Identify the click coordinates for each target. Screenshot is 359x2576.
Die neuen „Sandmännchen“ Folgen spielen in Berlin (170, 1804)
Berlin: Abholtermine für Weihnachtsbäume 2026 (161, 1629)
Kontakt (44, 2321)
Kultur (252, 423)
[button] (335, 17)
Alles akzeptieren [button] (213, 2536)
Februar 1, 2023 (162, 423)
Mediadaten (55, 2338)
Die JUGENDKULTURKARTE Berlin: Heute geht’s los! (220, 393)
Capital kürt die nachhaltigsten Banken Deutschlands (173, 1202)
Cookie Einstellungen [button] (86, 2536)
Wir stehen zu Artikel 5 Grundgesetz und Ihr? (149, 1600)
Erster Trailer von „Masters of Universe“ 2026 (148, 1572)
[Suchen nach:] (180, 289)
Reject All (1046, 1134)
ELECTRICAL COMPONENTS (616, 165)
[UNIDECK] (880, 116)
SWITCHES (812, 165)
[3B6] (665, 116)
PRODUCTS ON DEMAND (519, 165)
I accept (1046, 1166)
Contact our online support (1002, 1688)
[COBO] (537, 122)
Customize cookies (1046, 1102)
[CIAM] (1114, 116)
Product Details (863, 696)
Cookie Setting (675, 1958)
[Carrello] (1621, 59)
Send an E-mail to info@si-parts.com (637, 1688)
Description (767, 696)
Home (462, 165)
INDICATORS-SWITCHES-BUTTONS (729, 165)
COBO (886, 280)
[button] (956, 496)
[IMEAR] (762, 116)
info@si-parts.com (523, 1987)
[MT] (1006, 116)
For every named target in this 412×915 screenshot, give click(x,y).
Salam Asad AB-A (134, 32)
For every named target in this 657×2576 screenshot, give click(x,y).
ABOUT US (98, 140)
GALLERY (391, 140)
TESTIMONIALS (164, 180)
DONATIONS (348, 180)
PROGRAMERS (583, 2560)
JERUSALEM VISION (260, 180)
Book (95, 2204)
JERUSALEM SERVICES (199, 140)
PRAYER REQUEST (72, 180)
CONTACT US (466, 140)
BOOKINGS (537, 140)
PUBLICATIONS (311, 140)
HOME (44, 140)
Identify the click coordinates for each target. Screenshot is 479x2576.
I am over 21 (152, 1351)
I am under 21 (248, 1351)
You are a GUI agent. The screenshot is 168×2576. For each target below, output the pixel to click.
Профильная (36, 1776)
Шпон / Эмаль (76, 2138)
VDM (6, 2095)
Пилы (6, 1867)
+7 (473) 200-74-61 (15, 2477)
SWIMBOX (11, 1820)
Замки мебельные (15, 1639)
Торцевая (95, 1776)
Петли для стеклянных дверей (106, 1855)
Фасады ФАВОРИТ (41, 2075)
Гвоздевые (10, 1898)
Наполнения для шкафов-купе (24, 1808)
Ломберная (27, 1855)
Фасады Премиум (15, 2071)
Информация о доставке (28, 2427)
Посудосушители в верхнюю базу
● ● ● ●
__HOW TO COMPLETE THIS TASK__
Output should match, line for line, the stretch of the material above from the line holding "Cookie Setting (675, 1958)" through the line holding "Фасады ФАВОРИТ (41, 2075)".

__ANSWER AREA__
Cookie Setting (675, 1958)
[Carrello] (1621, 59)
Send an E-mail to info@si-parts.com (637, 1688)
Description (767, 696)
Home (462, 165)
INDICATORS-SWITCHES-BUTTONS (729, 165)
COBO (886, 280)
[button] (956, 496)
[IMEAR] (762, 116)
info@si-parts.com (523, 1987)
[MT] (1006, 116)
For every named target in this 412×915 screenshot, give click(x,y).
Salam Asad AB-A (134, 32)
For every named target in this 657×2576 screenshot, give click(x,y).
ABOUT US (98, 140)
GALLERY (391, 140)
TESTIMONIALS (164, 180)
DONATIONS (348, 180)
PROGRAMERS (583, 2560)
JERUSALEM VISION (260, 180)
Book (95, 2204)
JERUSALEM SERVICES (199, 140)
PRAYER REQUEST (72, 180)
CONTACT US (466, 140)
BOOKINGS (537, 140)
PUBLICATIONS (311, 140)
HOME (44, 140)
Identify the click coordinates for each target. Screenshot is 479x2576.
I am over 21 (152, 1351)
I am under 21 (248, 1351)
You are a GUI agent. The screenshot is 168×2576. For each target below, output the pixel to click.
Профильная (36, 1776)
Шпон / Эмаль (76, 2138)
VDM (6, 2095)
Пилы (6, 1867)
+7 (473) 200-74-61 (15, 2477)
SWIMBOX (11, 1820)
Замки мебельные (15, 1639)
Торцевая (95, 1776)
Петли для стеклянных дверей (106, 1855)
Фасады ФАВОРИТ (41, 2075)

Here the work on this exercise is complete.